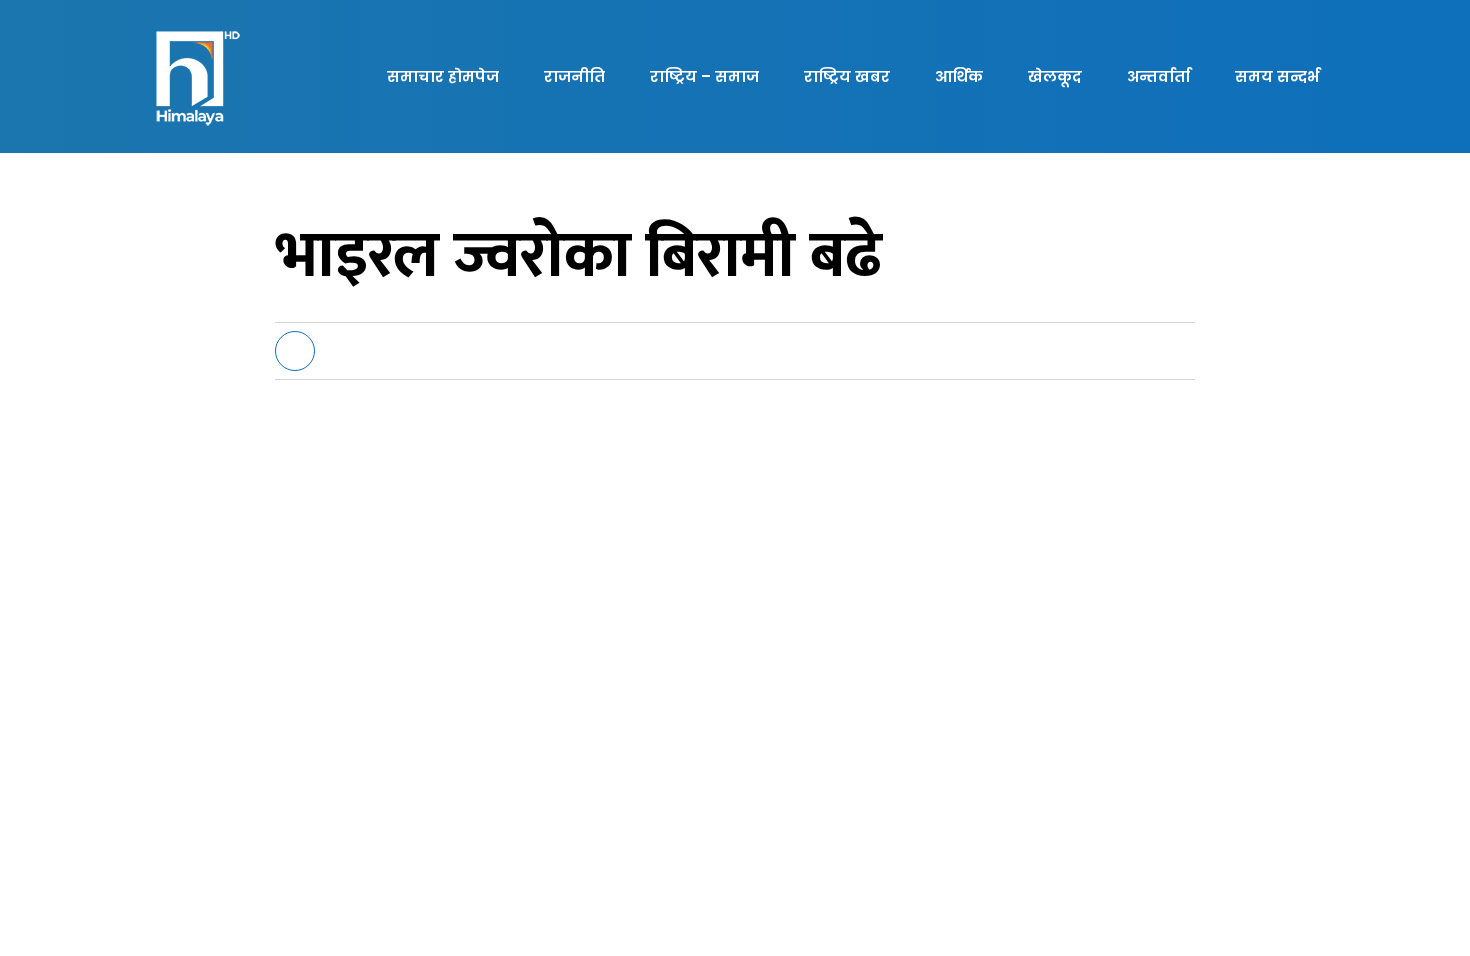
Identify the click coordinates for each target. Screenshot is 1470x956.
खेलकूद (1055, 76)
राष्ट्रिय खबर (847, 76)
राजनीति (574, 76)
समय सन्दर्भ (1277, 76)
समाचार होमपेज (443, 76)
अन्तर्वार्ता (1158, 76)
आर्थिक (959, 76)
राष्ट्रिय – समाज (704, 76)
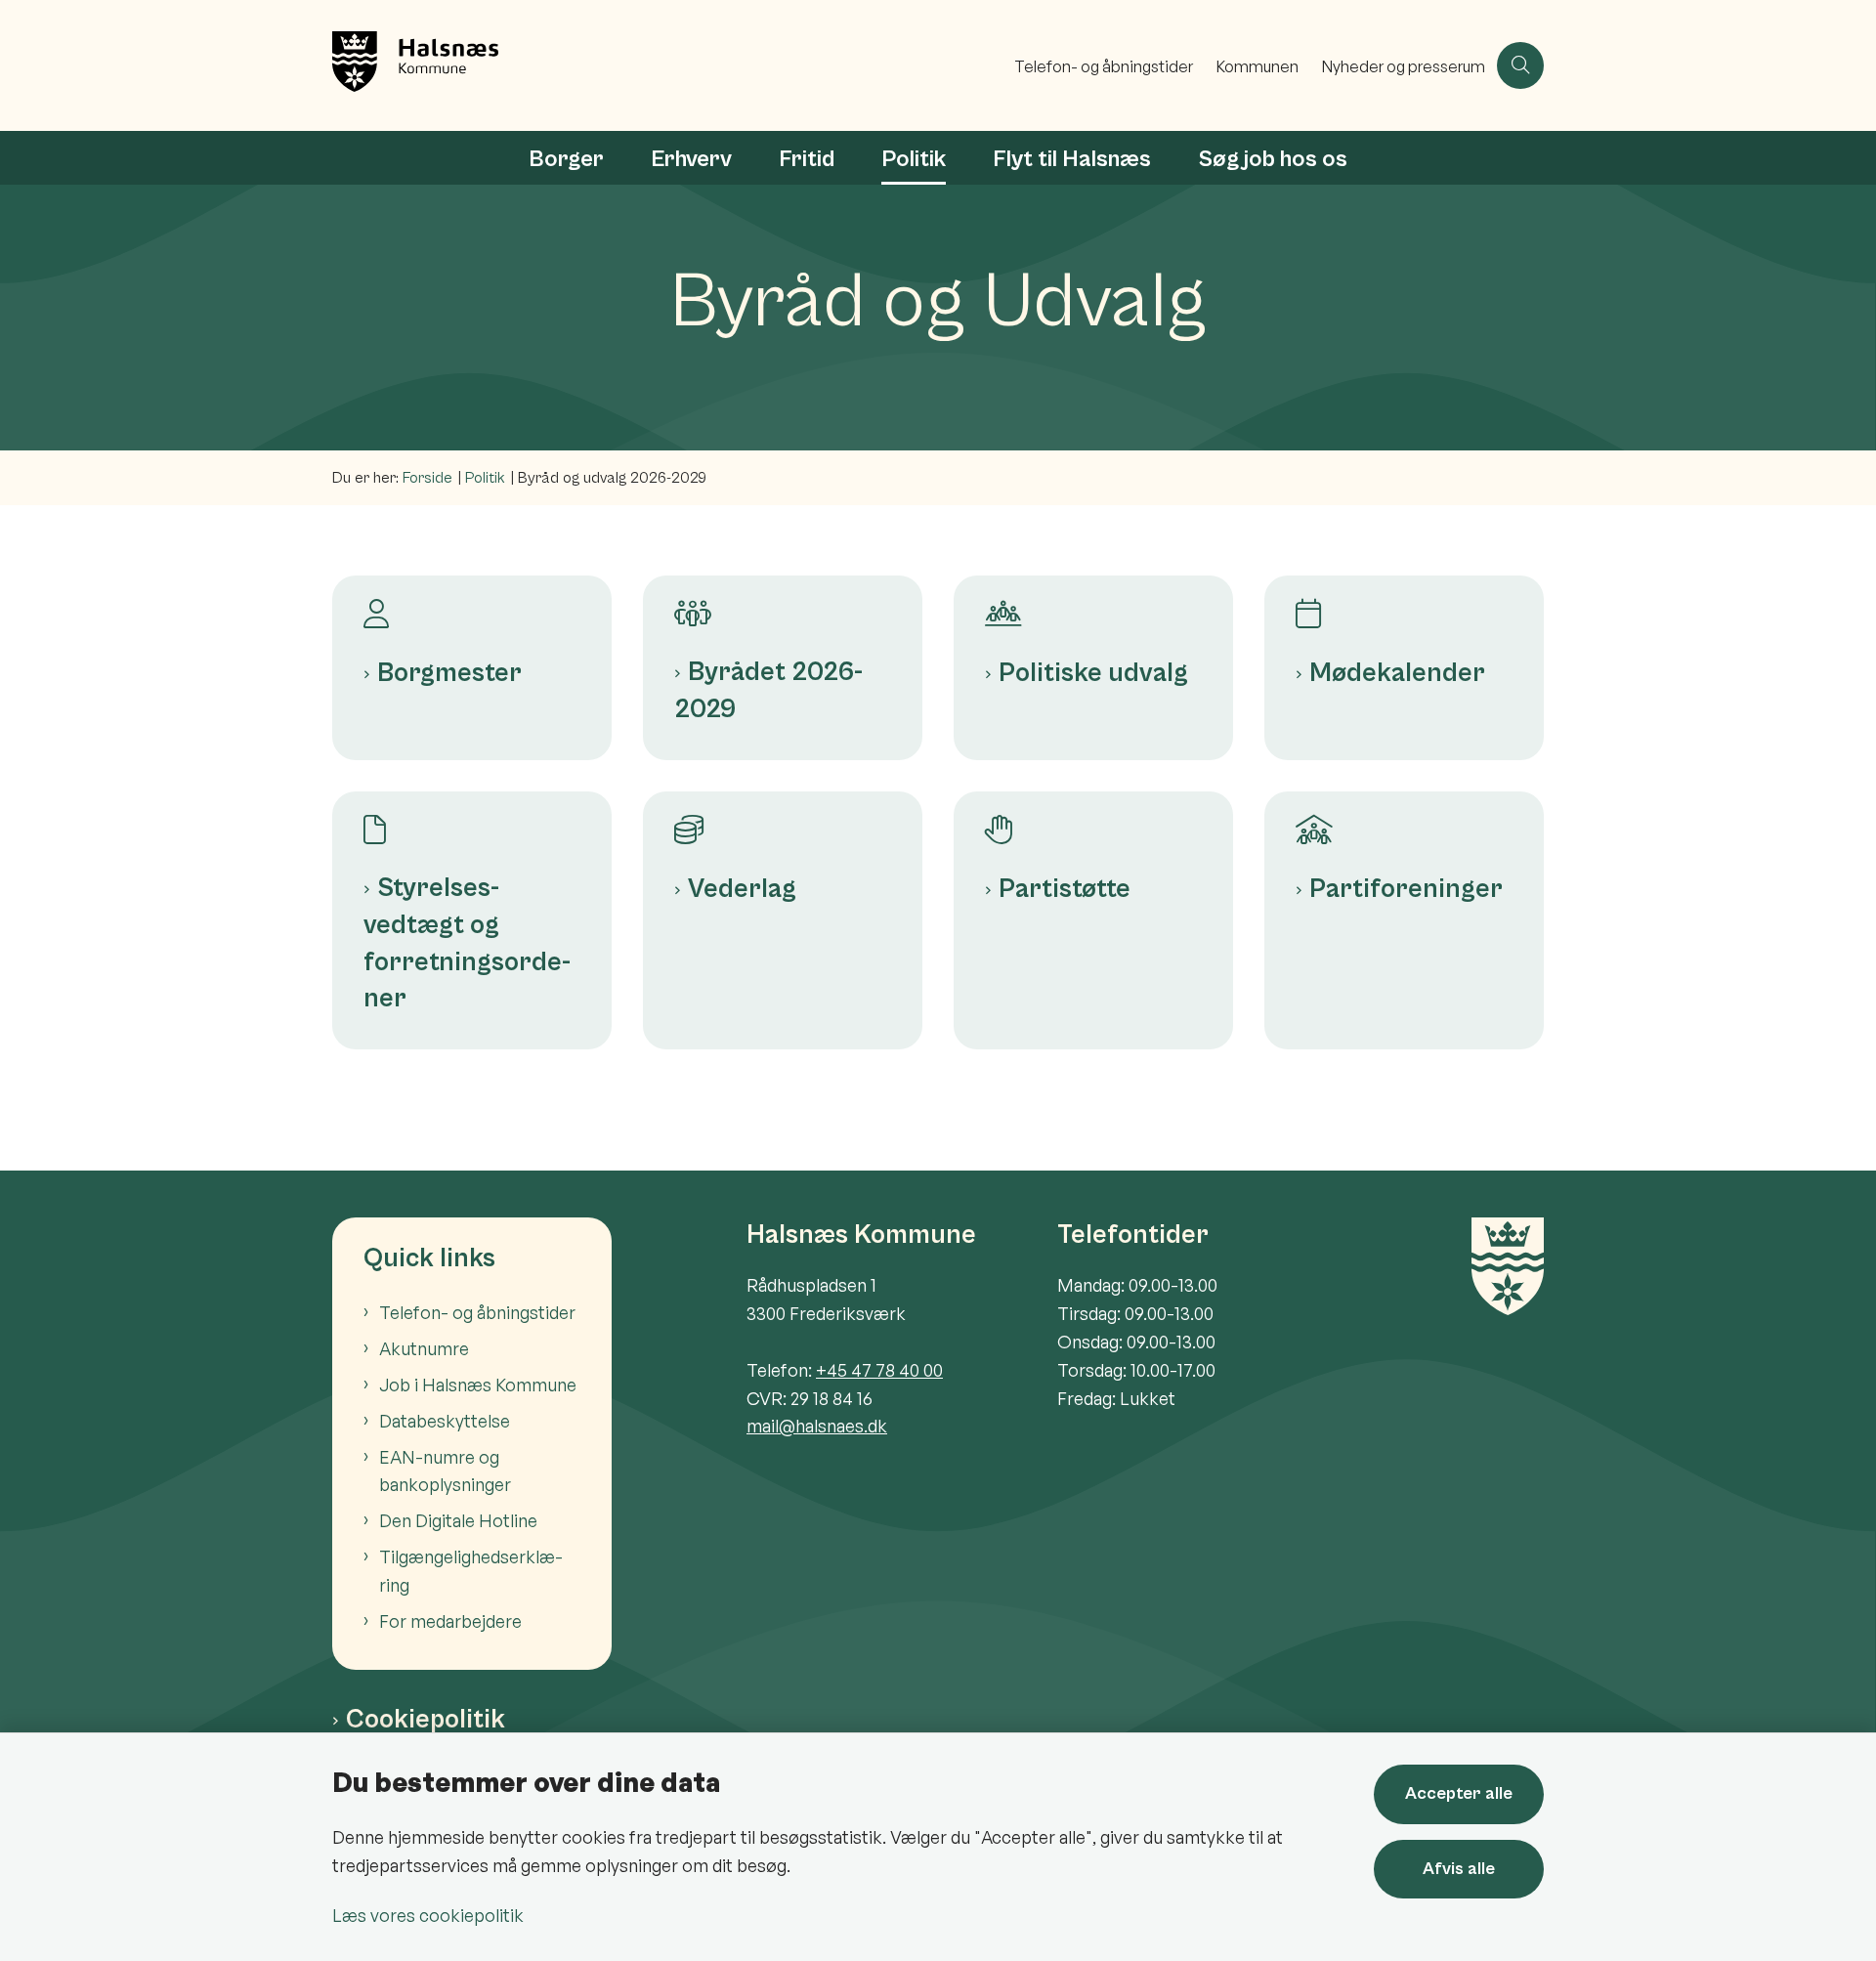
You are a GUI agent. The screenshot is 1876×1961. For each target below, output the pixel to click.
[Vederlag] (782, 817)
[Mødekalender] (1404, 602)
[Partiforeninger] (1404, 817)
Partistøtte (1064, 889)
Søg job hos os (1272, 159)
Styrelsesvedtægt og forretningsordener (467, 943)
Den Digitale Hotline (458, 1520)
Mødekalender (1397, 673)
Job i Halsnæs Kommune (477, 1384)
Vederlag (742, 889)
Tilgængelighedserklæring (471, 1571)
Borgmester (449, 673)
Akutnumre (424, 1348)
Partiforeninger (1406, 889)
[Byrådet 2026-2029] (782, 602)
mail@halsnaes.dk (816, 1425)
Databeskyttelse (444, 1420)
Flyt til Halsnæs (1072, 159)
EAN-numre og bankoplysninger (445, 1471)
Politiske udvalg (1093, 673)
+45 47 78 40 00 (879, 1370)
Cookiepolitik (425, 1719)
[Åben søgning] (1520, 65)
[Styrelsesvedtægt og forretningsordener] (472, 817)
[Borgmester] (472, 602)
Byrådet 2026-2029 (768, 691)
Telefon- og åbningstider (477, 1312)
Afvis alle (1459, 1868)
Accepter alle (1459, 1793)
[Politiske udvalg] (1093, 602)
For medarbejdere (450, 1621)
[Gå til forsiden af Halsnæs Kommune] (667, 65)
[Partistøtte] (1093, 817)
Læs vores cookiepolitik (428, 1915)
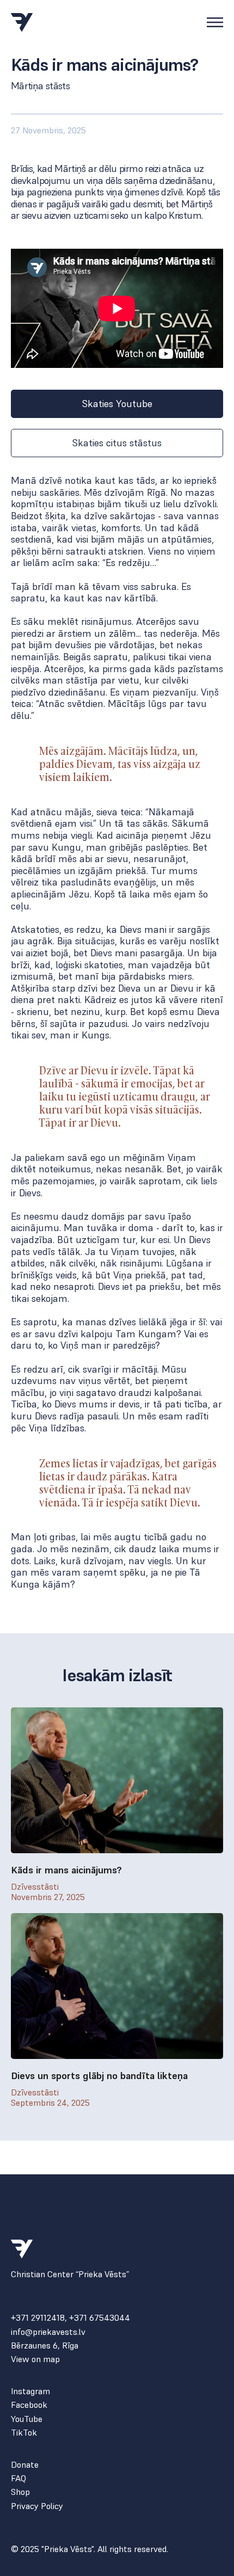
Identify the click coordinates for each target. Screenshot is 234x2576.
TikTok (24, 2432)
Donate (25, 2465)
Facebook (29, 2405)
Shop (20, 2492)
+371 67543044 (99, 2317)
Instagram (30, 2391)
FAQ (18, 2478)
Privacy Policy (37, 2506)
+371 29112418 (38, 2317)
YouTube (26, 2419)
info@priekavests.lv (48, 2332)
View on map (35, 2359)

━━━━━━━━━━━━━━━━━━━━━━━━━━━━━━

Everything from the line containing "Facebook (29, 2405)" through the last line above should be set down exactly; include no other lines.

▶ Solution for this task:
Facebook (29, 2405)
Shop (20, 2492)
+371 67543044 (99, 2317)
Instagram (30, 2391)
FAQ (18, 2478)
Privacy Policy (37, 2506)
+371 29112418 (38, 2317)
YouTube (26, 2419)
info@priekavests.lv (48, 2332)
View on map (35, 2359)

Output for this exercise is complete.